## [INSTRUCTIONS TO FOLLOW]
Report how many lines in the data include the string "Switch", and add nothing else.

## [DATA EXCERPTS]
--------
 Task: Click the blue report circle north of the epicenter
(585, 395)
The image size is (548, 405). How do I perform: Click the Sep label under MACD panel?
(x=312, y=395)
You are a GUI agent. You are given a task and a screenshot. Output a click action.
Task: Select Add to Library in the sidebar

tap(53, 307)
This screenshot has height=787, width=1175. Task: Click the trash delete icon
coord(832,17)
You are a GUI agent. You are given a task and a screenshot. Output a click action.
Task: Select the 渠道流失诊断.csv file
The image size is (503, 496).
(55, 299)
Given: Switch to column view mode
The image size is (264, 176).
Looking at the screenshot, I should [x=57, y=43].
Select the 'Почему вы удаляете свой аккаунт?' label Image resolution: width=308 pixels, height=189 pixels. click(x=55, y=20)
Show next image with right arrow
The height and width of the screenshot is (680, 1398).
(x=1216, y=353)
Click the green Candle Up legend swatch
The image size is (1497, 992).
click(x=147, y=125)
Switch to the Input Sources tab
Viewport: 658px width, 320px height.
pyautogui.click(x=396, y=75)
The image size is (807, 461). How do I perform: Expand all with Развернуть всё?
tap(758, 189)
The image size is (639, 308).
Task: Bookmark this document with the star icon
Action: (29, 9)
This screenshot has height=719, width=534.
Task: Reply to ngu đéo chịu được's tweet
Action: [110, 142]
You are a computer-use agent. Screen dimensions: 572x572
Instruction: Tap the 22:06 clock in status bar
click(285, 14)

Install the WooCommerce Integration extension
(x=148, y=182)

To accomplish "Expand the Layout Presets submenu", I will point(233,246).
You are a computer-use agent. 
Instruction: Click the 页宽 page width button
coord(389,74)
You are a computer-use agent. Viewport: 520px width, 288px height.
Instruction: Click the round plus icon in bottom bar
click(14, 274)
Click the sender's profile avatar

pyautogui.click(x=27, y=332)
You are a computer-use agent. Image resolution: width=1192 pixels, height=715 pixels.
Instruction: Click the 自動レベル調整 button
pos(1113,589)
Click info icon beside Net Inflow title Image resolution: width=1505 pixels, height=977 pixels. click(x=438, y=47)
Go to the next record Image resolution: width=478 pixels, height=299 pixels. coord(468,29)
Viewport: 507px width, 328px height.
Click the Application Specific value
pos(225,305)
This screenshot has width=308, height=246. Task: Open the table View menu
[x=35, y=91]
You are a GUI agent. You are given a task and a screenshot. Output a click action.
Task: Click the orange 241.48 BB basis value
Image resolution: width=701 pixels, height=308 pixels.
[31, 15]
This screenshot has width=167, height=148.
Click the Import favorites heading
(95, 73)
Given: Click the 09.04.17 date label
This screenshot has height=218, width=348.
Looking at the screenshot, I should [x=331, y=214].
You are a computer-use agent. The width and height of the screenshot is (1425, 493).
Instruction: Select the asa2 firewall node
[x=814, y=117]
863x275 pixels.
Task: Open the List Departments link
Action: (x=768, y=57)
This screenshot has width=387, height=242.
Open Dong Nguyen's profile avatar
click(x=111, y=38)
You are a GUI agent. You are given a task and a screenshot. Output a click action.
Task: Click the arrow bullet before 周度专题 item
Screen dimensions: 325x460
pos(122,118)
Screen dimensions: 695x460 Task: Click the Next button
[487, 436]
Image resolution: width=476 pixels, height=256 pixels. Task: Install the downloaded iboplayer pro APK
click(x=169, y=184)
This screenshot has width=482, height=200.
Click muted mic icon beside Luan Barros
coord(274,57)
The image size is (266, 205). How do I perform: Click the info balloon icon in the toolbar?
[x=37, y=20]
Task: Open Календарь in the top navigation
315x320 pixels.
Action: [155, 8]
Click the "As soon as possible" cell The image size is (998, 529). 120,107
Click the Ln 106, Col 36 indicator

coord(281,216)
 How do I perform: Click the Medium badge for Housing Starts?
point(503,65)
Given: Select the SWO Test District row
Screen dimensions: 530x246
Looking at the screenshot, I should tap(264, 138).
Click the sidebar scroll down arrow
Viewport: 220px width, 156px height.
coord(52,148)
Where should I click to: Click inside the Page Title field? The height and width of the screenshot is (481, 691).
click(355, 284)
--------
## [TASK OUTPUT]
2